STV weatherman Sean Batty will meet members of Oxfam Scotland’s Climate Change Adaptation Project on South Uist as part of his 130 mile sponsored cycle through the Western Isles.
Batty is cycling to raise funds for the STV Appeal 2011 - this year targeted at addressing child poverty in Scotland.
Batty, a trained meteorologist, hopes to see first hand some of the challenges that changing weather patterns pose to the Islanders’ traditional way of life. The increasing regularity of freak weather events, coupled with rising sea levels and increasing wind and rainfall has exposed the fragility of the current defence measures.
However, a grant from the Postcode Lottery Dream Fund has allowed vital work to begin on shielding the most vulnerable areas of the island with flood walls and coastal barriers.
Recycled fishing nets have been used to stabilise the dunes at Kilphedar, and under the direction of the Oxfam Scotland supported Lochboisdale Community Trust, locals and volunteers from a number of Glasgow based community groups will begin rolling out sand blow fencing to protect other exposed areas of the island.
Sean Batty, STV Weatherman said: “The ‘autumn gales’ we experience from time to time can be the remnants of Atlantic hurricanes, which are expected to become stronger if the Earth continues to warm. This is of particular importance to places like the Western Isles, which are fully exposed to the might of the Atlantic and the risk of tidal surges. With rising sea levels and stronger storms expected in the future it’s vital that we start preparing for this now, and while I’m on the Western Isles raising money for the STV Appeal I thought it would be a great idea to see the work being done by Oxfam Scotland and the South Uist community to lessen the impact of changing weather patterns.

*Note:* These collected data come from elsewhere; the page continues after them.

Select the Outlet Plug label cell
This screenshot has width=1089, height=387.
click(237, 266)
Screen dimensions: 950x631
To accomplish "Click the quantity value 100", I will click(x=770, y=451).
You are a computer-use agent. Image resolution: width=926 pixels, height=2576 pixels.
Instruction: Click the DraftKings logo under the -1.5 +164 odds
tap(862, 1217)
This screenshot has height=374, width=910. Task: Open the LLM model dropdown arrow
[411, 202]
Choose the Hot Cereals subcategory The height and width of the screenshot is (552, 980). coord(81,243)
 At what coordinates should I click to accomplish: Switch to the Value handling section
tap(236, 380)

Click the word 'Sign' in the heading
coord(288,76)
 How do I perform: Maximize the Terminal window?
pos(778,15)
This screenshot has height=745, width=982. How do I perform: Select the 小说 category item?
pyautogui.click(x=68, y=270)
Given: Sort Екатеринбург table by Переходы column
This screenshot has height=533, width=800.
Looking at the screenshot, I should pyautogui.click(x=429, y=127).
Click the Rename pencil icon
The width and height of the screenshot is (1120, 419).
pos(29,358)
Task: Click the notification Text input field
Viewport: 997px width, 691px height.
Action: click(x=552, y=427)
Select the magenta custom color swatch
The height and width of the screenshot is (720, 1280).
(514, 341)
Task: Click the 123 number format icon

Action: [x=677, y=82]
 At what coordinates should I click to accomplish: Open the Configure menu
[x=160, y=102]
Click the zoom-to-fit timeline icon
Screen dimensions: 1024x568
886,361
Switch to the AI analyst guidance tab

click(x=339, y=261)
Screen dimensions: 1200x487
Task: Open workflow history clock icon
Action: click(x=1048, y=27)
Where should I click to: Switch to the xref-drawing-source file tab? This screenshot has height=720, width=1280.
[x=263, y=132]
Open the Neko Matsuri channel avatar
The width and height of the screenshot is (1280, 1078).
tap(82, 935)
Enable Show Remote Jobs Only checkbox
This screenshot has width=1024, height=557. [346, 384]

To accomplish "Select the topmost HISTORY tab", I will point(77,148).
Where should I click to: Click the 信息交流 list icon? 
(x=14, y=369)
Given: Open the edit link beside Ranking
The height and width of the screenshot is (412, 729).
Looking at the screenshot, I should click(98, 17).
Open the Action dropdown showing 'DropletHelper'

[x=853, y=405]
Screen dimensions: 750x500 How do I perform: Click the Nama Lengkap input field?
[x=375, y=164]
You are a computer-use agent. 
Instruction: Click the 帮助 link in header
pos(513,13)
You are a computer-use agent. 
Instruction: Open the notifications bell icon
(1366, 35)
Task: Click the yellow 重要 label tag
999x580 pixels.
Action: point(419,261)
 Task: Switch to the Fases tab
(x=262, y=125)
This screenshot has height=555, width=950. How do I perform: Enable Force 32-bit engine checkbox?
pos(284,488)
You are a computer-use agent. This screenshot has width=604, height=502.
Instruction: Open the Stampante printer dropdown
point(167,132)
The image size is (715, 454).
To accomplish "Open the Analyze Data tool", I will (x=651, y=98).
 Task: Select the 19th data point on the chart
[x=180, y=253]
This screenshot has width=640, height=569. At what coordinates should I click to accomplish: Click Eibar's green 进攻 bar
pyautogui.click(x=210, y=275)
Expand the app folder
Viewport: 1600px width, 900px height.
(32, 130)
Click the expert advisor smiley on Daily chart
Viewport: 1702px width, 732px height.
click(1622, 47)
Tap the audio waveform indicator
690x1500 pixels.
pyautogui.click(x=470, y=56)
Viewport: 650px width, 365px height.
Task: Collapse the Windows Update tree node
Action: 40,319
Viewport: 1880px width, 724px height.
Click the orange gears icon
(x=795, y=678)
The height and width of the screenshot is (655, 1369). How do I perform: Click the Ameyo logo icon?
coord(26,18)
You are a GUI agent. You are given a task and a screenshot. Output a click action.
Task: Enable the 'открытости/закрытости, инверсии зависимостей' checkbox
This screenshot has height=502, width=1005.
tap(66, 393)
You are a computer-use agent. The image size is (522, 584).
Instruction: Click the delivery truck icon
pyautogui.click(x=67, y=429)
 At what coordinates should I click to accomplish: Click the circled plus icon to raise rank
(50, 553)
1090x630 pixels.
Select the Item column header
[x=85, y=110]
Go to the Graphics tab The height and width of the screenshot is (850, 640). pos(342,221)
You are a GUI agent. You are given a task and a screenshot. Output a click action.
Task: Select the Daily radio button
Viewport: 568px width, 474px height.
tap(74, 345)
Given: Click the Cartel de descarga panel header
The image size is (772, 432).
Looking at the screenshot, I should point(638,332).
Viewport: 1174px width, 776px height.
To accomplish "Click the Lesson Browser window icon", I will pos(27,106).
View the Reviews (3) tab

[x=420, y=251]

“It’s great that the people of South Uist managed to secure the funding required to move ahead with their Climate Change Adaptation project. I’m really looking forward to meeting those working on the project and seeing what they’ve done.”
Caluna Campbell, Oxfam Scotland Project Officer for South Uist, said: “Sean is going to see firsthand how changing weather patterns are threatening the continued existence of the South Uist community, and what the islanders are doing to safeguard their homes and livelihoods. Climate change is not tomorrow’s problem- it’s happening now in Scotland, and projects like this demonstrate the kind of community spirit and innovation that overcoming these challenges will require.”